Establishing a routine of regular exercise promoting cardiorespiratory fitness has been shown to reduce the risks associated with all-cause mortality in patients with cardiometabolic syndrome. This lifestyle intervention, along with the incorporation of a healthful diet, has had a more favorable effect on reducing the development of T2DM compared with oral antihyperglycemic agents alone.26

The Pharmacist’s Role

Key to the improving the health of patients with SMI is an effective integration of psychiatric and physical medical care. The pharmacist serves as liaison and as manager of the delicate and complicated balance of medications used throughout the psychiatric and medical-management spectrums. Pharmacists can also play a critical role in identifying risk factors for metabolic syndrome and recommending interventions to prevent further worsening of metabolic indices, thereby reducing overall medical complications in patients who have developed metabolic syndrome. Although psychiatrists may accept responsibility for detecting or monitoring metabolic syndrome, primary-care providers will likely be responsible for treating these conditions if this care continuum is available and accessible. Because these patients are often burdened with significant health disparities, they often receive lower-quality care and experience worse outcomes than non-SMI peers in the community.

Pharmacists must work collaboratively with healthcare personnel involved in the treatment of patients with mental illness in order to improve access; they also must continue to explore methods to better engage SMI patients in self-directed efforts to modify lifestyle and other risk factors.1 Offering suggestions for incorporating healthful eating into daily routines and helping set realistic goals for increased daily physical activity are important coaching tools to encourage patients who are learning to make lifestyle modifications. Pharmacists can evaluate antipsychotic regimens for specific drugs with a potentially negative metabolic impact and provide alternative recommendations to mitigate drug-induced sedation, which may pose yet another barrier to initiation of an exercise regimen.

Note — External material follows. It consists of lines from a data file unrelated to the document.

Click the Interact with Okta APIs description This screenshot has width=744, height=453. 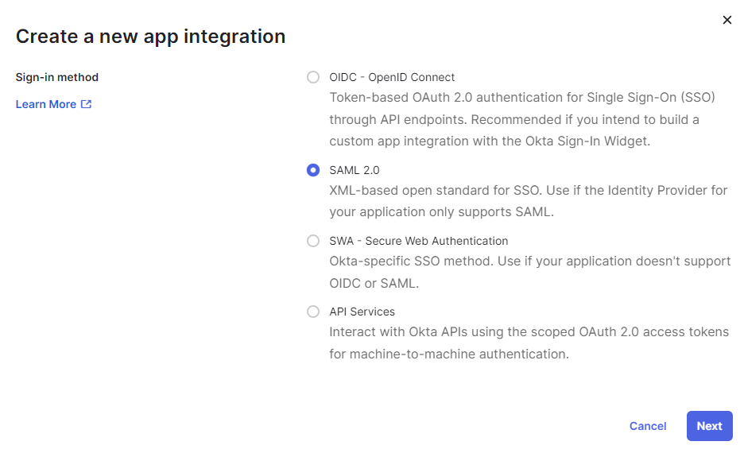pyautogui.click(x=529, y=343)
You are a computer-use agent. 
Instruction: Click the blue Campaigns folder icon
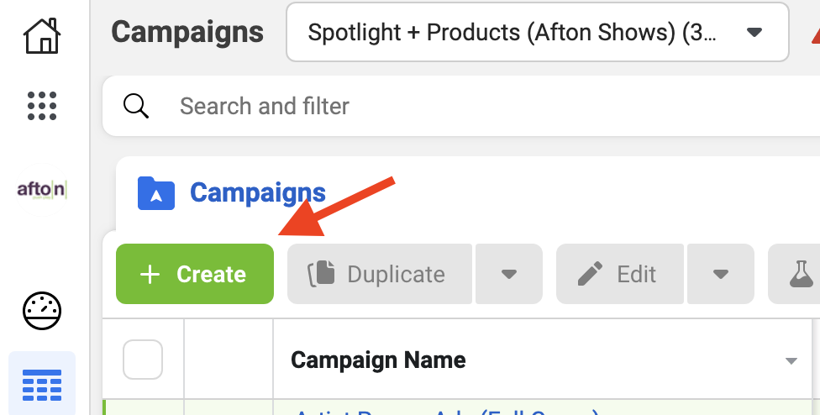pos(155,193)
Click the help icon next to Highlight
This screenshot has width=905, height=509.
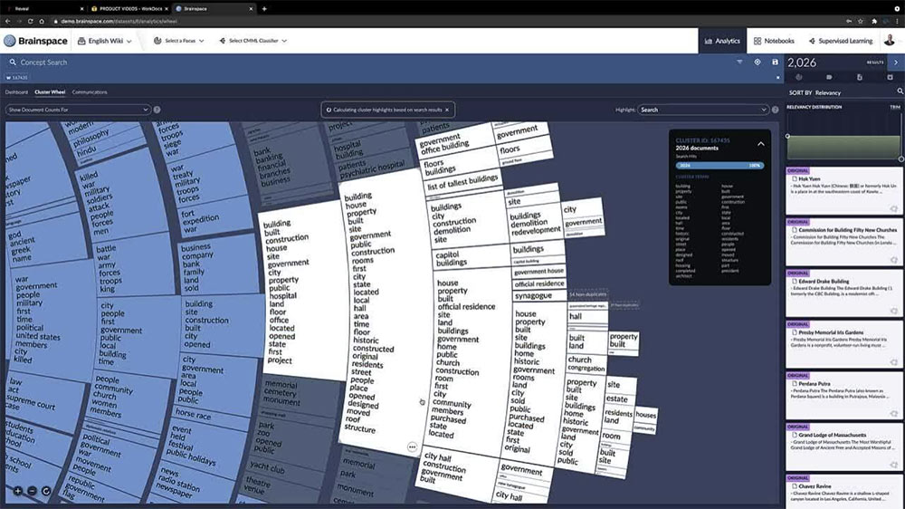pyautogui.click(x=776, y=110)
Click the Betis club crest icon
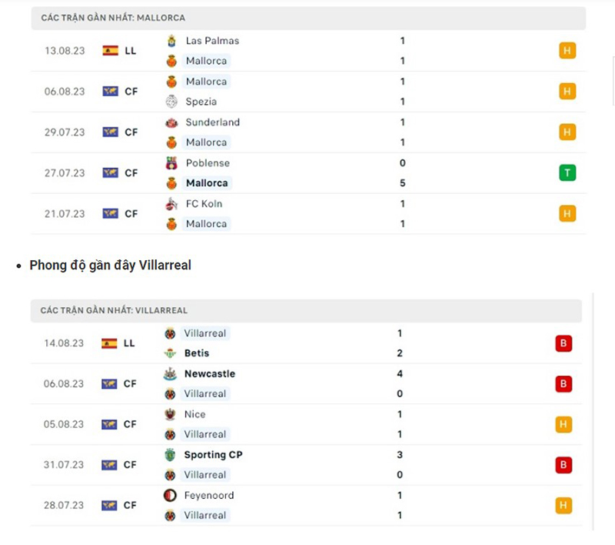Viewport: 615px width, 545px height. coord(170,353)
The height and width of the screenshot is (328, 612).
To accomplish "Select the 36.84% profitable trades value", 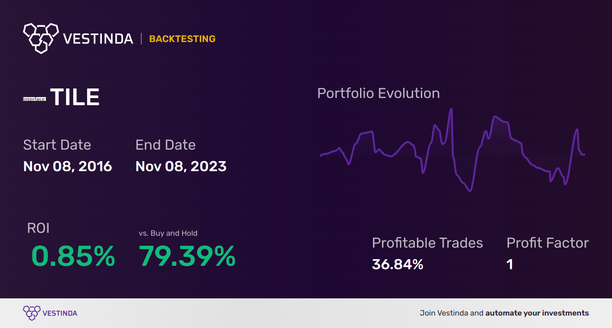I will pyautogui.click(x=398, y=264).
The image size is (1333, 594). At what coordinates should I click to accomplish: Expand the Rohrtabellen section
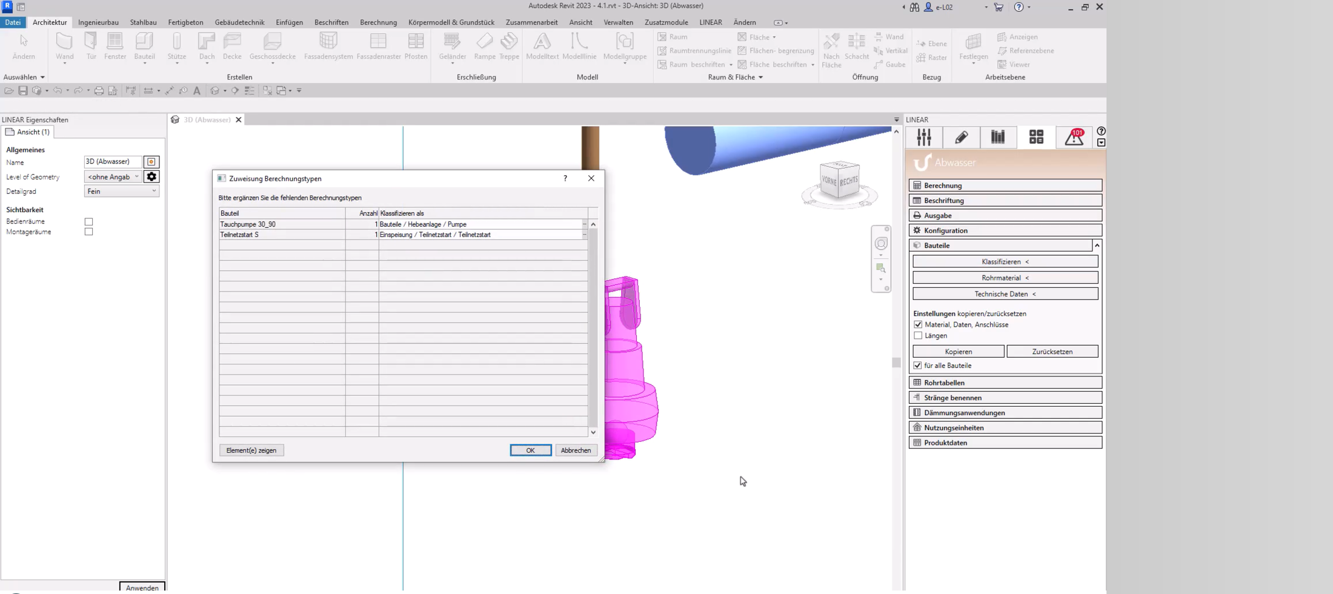(x=1005, y=383)
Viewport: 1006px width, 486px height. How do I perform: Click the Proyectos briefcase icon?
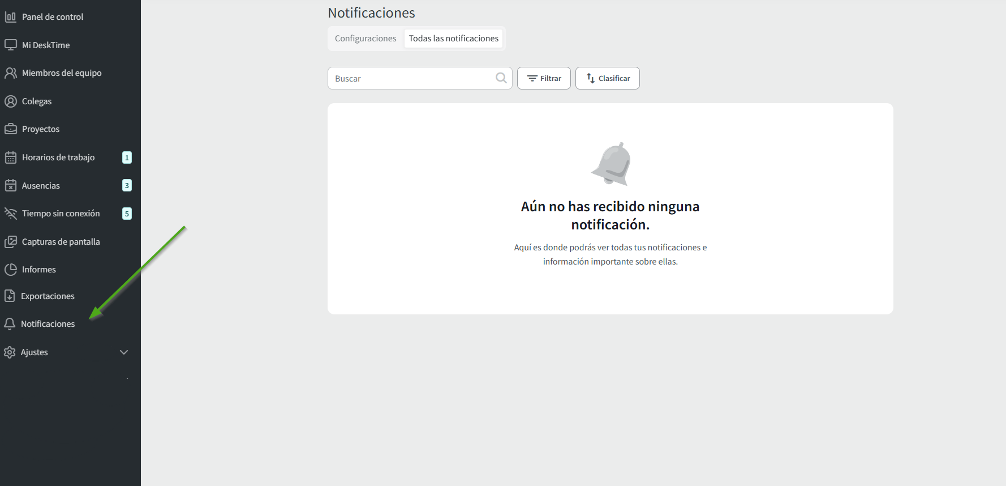[x=10, y=129]
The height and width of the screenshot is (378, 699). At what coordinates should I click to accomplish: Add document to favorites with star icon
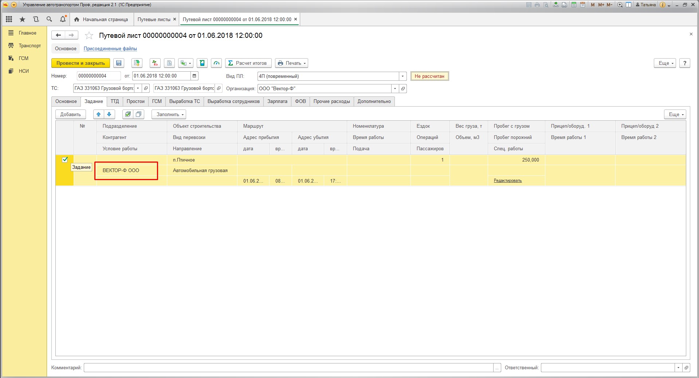[89, 36]
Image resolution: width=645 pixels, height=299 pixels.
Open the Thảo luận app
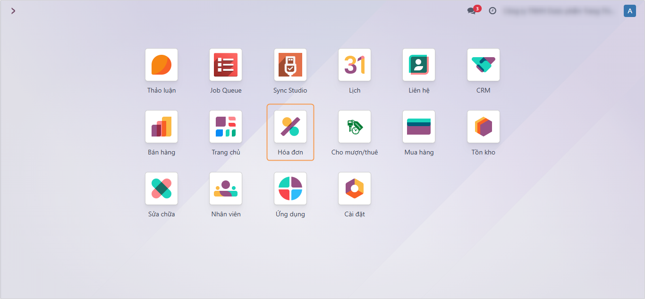(161, 65)
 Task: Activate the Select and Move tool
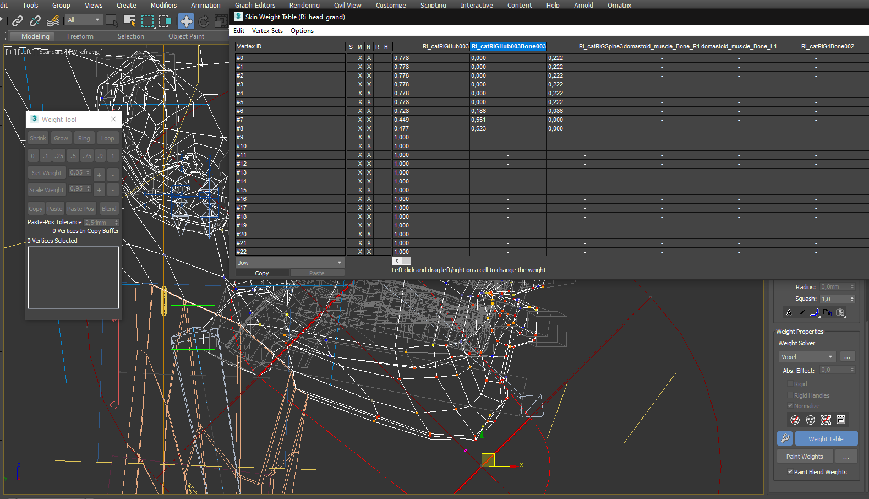186,21

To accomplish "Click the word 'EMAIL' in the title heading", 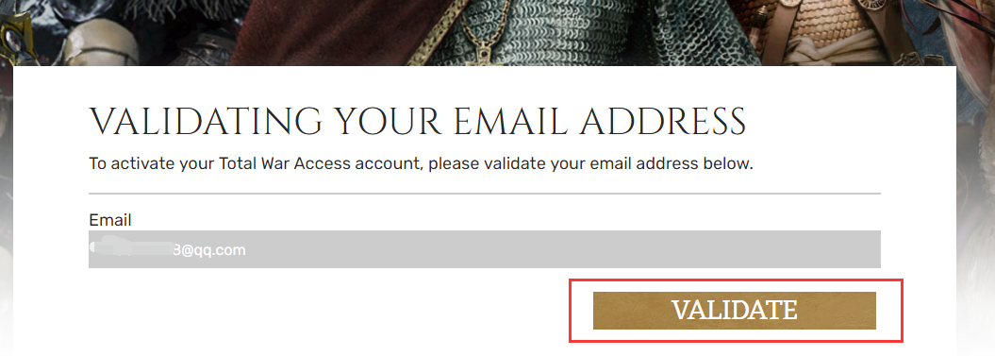I will point(501,122).
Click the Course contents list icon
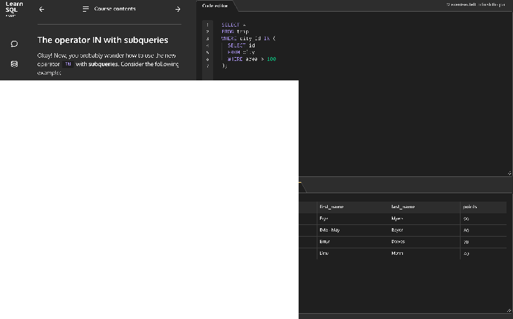This screenshot has width=513, height=319. pyautogui.click(x=86, y=9)
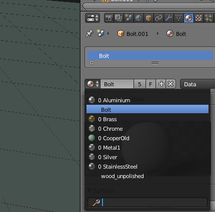
Task: Open the editor type selector dropdown
Action: click(93, 18)
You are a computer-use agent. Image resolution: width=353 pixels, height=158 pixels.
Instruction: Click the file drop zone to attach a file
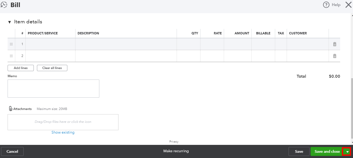pyautogui.click(x=63, y=122)
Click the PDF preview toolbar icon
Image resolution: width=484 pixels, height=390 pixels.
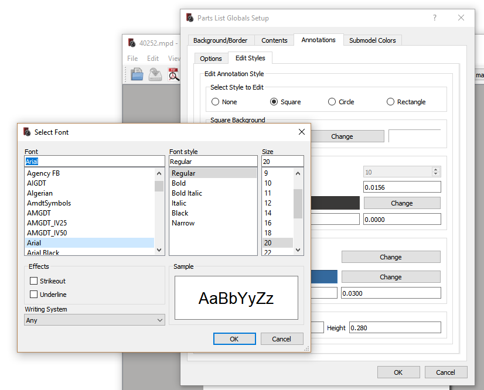172,74
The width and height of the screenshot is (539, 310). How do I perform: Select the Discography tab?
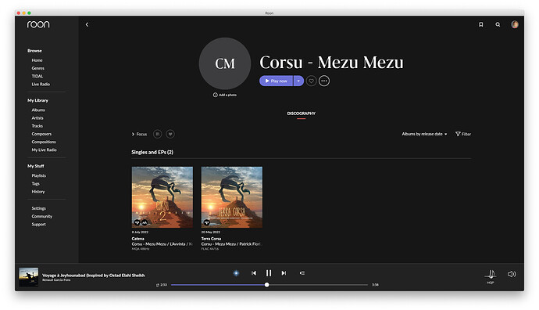coord(301,114)
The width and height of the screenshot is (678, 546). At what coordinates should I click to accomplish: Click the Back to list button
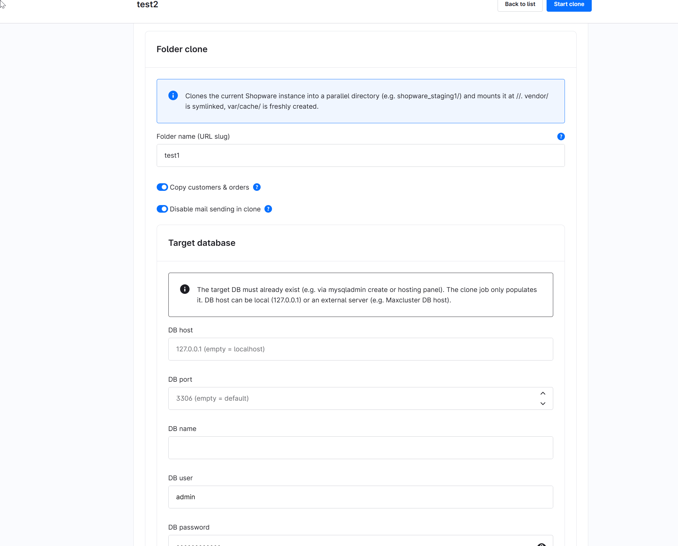click(520, 5)
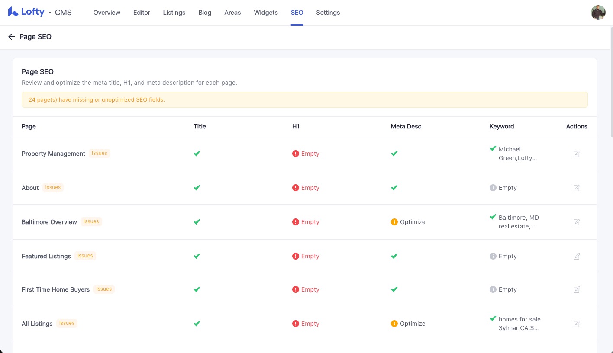Click edit icon for All Listings page
Screen dimensions: 613x353
click(x=577, y=324)
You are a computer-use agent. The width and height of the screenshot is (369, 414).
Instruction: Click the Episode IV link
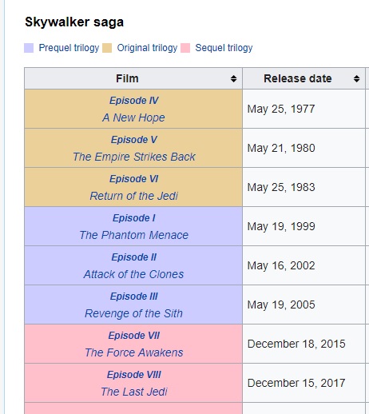[134, 101]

The CV risks associated with underlying mental illness and the potential for antipsychotic agents to intensify metabolic dysfunction underscore the importance of careful initial selection of medication used in this patient population. The patient’s clinical status, demographics, and physical condition, along with continual screening to ensure early detection of metabolic abnormalities, are critical to achieving improved health, quality of life, and length of life in patients with SMI. As the impact of genetic factors on disease is explored, claims that the newer SGAs may offer a more metabolically benign option to treat psychiatric symptoms continue to be investigated, allowing for the selection of a lower-risk medication with careful routine monitoring for early detection of metabolic abnormalities. Failure to optimize medication management in patients diagnosed with SMI will prevent successful interdisciplinary efforts to improve the current rates of morbidity and mortality in this population.